“And as I said, Damarteo of Hethika was a tosser. Go on then, Trassan Kressind. Are you going to ask me or not?”
“If you are the master of truth, by your own reckoning, then surely you know what I wish to ask you?”
Eliturion snorted. “Of course, of course.” He let out a godly belch, thunderous and pungent. “But you have to ask. There are rules, even for me.”
“Then I shall ask. Will I be successful in my venture?”
“And why do you ask that?”
“You know why I ask. You are being evasive.”
The god essayed a sly smile. “Perhaps.”
“Will I be successful?” pressed Trassan.
Eliturion stared at Trassan for an uncomfortably long moment.
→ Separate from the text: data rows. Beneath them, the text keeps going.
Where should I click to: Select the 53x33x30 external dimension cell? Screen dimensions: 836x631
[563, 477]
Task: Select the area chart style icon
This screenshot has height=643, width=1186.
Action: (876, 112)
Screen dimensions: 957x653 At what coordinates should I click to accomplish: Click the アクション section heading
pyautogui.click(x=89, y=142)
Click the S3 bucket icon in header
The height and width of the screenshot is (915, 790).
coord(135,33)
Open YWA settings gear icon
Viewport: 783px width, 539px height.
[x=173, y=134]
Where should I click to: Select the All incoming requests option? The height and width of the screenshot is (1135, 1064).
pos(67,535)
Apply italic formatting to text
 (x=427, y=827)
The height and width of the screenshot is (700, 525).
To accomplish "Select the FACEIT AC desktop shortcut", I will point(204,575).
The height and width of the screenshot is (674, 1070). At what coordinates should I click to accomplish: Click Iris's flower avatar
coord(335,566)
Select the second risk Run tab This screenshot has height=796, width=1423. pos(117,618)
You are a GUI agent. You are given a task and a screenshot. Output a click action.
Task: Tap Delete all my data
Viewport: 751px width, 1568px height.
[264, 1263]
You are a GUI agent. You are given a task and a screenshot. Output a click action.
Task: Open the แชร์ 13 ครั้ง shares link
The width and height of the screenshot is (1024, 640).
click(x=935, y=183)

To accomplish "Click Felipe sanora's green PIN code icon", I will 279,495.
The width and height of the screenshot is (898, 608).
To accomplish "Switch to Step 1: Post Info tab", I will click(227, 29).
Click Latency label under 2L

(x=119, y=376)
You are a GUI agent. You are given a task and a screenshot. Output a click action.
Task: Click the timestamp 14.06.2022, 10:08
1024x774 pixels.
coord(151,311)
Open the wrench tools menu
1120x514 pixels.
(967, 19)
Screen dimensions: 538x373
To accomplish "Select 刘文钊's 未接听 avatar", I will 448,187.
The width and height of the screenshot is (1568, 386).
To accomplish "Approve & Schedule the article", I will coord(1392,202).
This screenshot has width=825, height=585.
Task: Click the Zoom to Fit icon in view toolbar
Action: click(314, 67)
The god looked right through him and out the other side, like his head was hollow and his eyes glass windows.
“That very much depends on your definition of success, young man.” The god sat back. “There you go, one question, one answer. You got what you wanted.”
“I beg to differ,” said Trassan hotly.
“Well then, you got what you asked, which is what you get if you don’t phrase your questions to a god right. If you do not have what you wanted, choose your words more carefully next time,” Eliturion smiled benevolently at his cronies as they roared with laughter. Trassan did not think it so funny.
“Such a thing, when a god requires toadies,” he said.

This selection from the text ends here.